Kuzey ve Doğu Suriye yönetimi de tehditlerin artması üzerine savaşa hazır olduklarını duyurdular. Rusya, ABD ve rejim ile çeşitli düzeylerde görüşmeler yapıldı. Kürtler bir yandan, İran ve Esad rejimi bir yandan, Erdoğan rejimi de öte yandan savaş hazırlığı yapıyor. AKP-MHP içerde yaşadığı çıkmazı dışarıya savaş açarak aşma stratejisinde net. Ancak bu savaşın iktidarı kurtarıp kurtarmayacağı oldukça muğlak ve düşük ihtimal. KDP başta olmak üzere birçok gücün desteğini alarak Federal Kürdistan Bölgesi’ne yönelik saldırının durumu ortadayken Kuzey ve Doğu Suriye’ye saldırmak pandoranın kutusunu sonuna kadar açabilir. Ancak iktidarın sonuna kadar savaşta ısrar edeceği açık.

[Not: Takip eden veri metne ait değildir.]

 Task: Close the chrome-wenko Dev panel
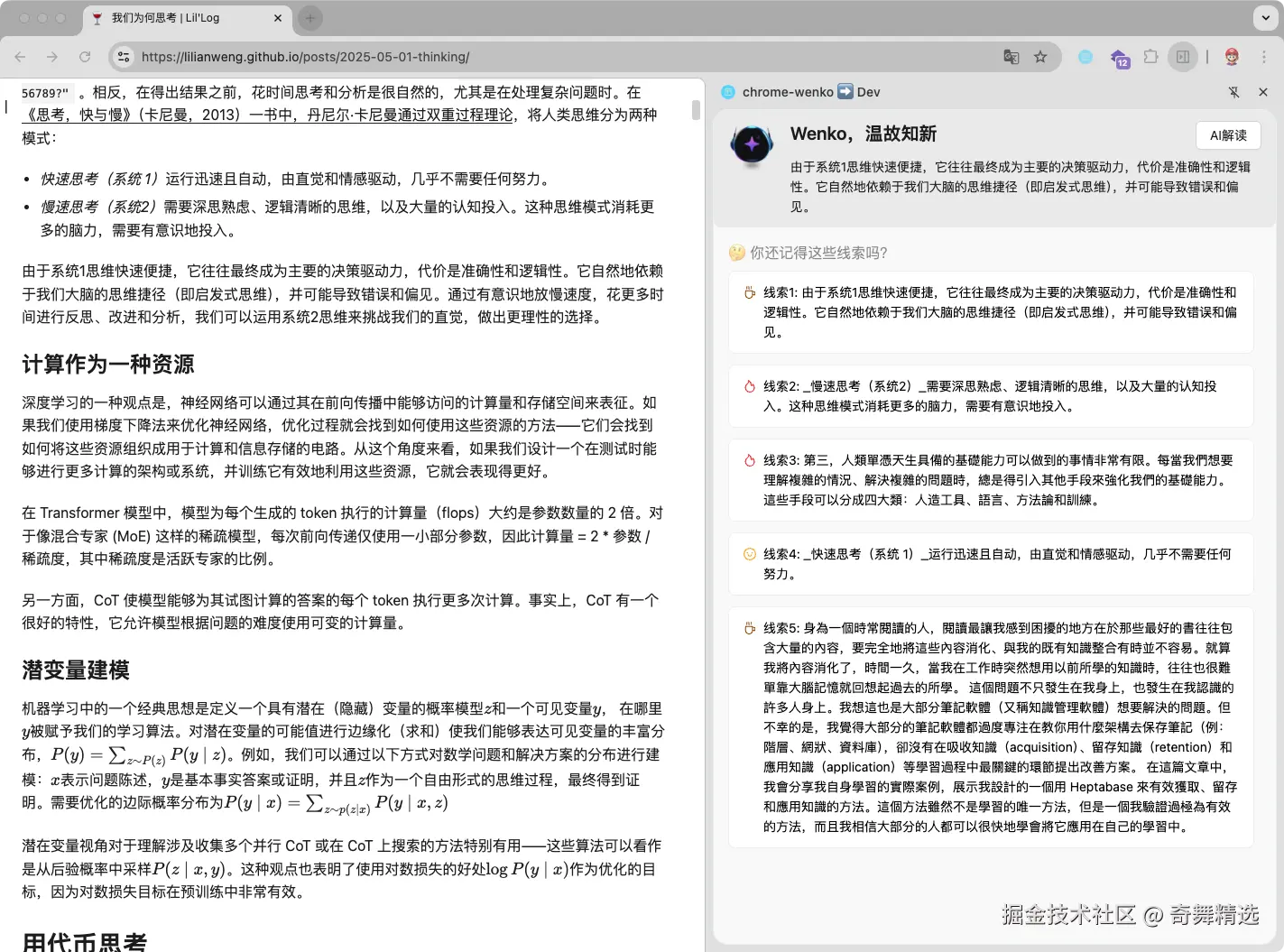(x=1263, y=91)
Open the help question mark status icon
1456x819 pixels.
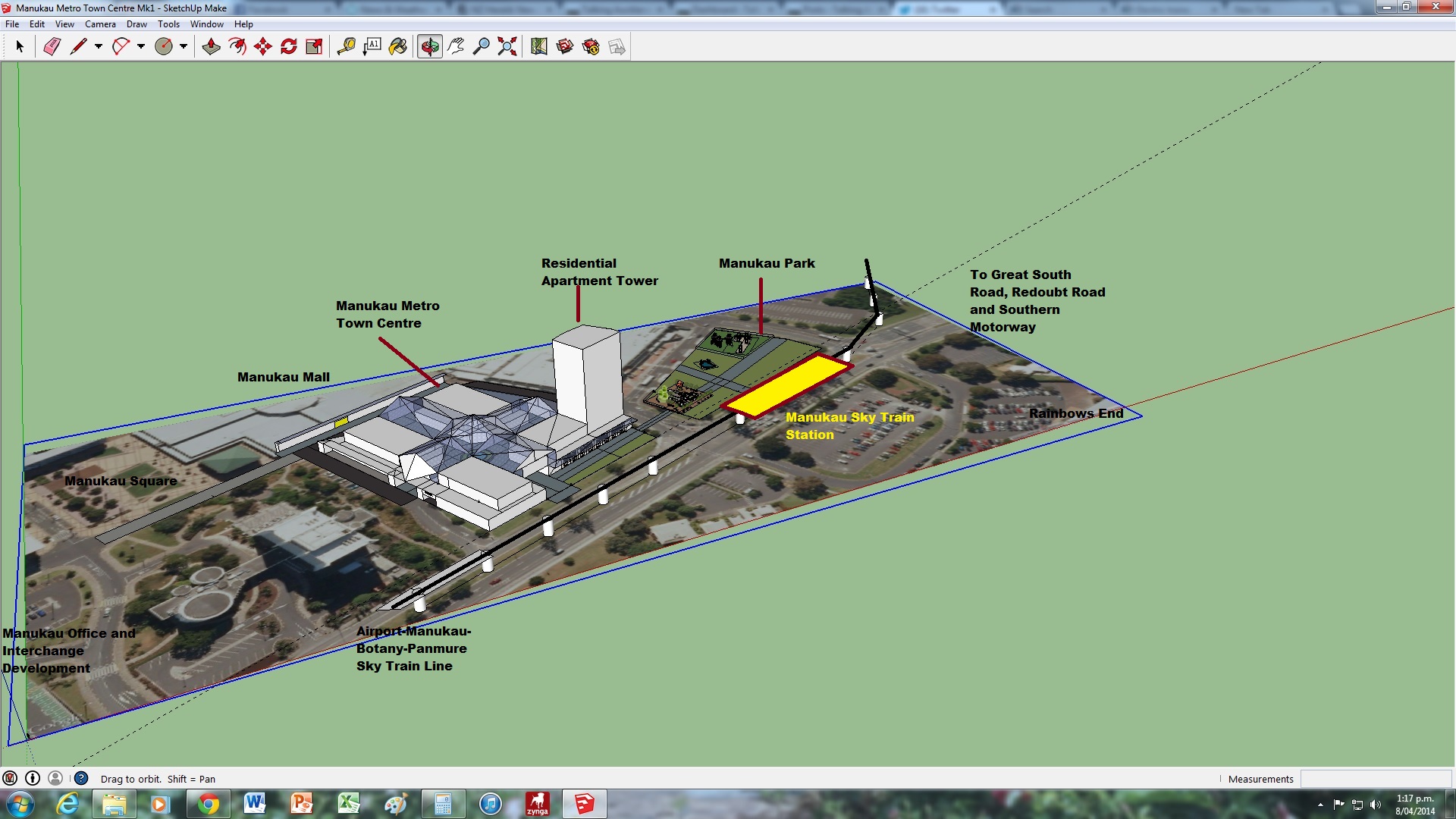click(81, 778)
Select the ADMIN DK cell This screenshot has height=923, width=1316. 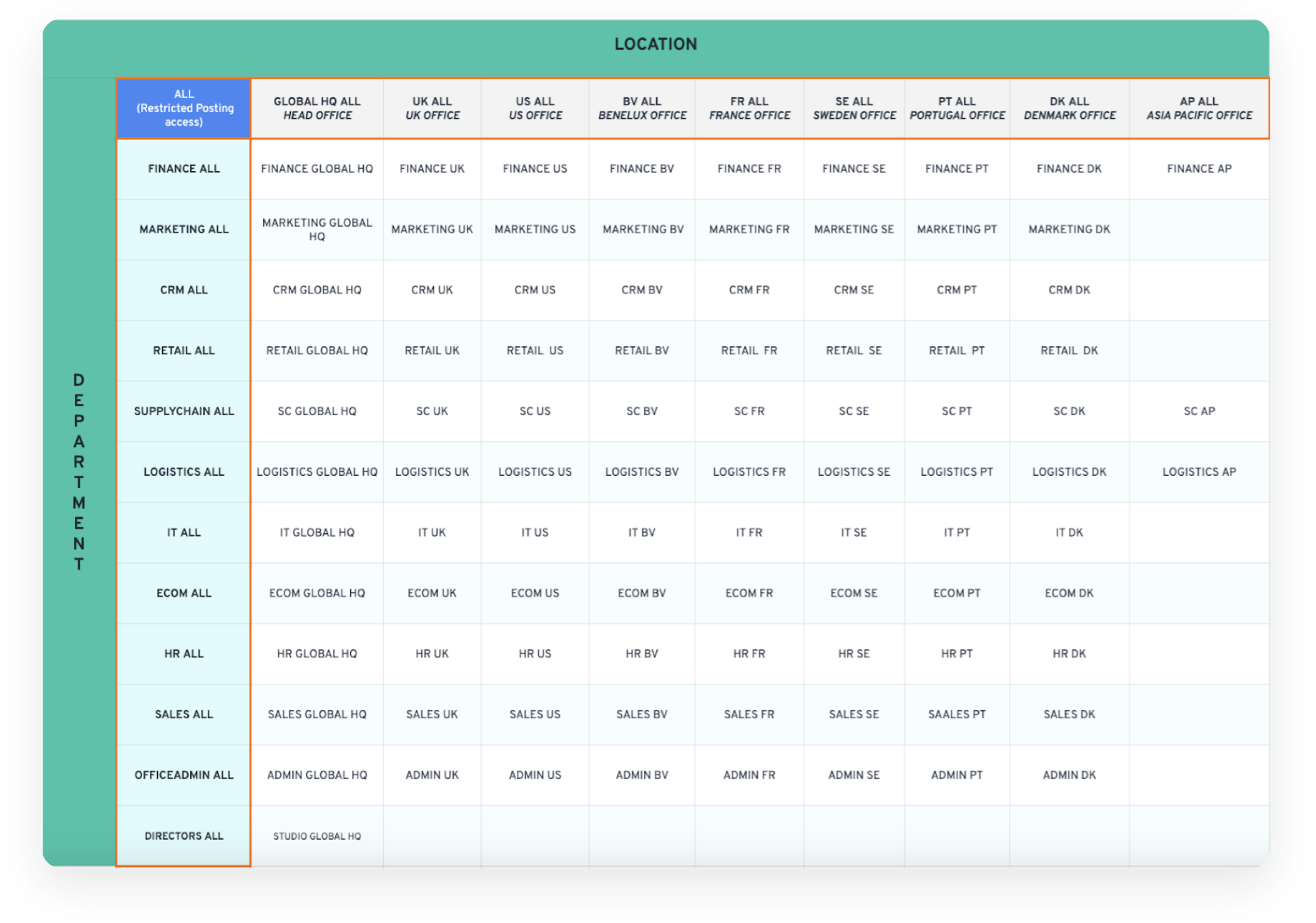[x=1068, y=775]
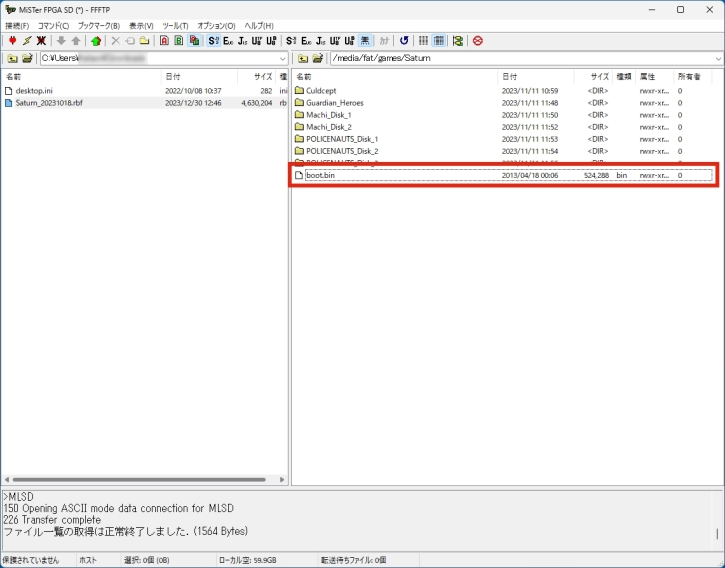
Task: Toggle Binary transfer mode button
Action: [178, 41]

İç ve dış politikayı bir yapan iktidar, Kuzey ve Doğu Suriye olmazsa aynı stratejiyi Yunanistan’a karşı uygulayacaktır. Zira içerde yaşadığı çöküşü başka türlü gizleme ve seçime gitme şansı yok. İktidar hem seçimlerin yapılma ihtimalini hem de yapılmama ihtimalini çıkaracağı savaş üzerinde kurdu. Bu da ekonomik çöküşün derinleşeceği, içerde baskı ve şiddetin artacağı, küfür ve şiddetin sokaklarda hakim hale getirileceği anlamına geliyor. Kürt halkı başta olmak üzere sol sosyalist, demokratik güçlerin, kadın hareketi ve gençlerin daha fazla birlik olma, kendini ve haklarını koruma gerekliliği her zamankinden daha elzem hale gelmiştir. Gerekli birlik sağlandığından kaostan başarılı çıkma şansı da her zamankinden daha fazladır.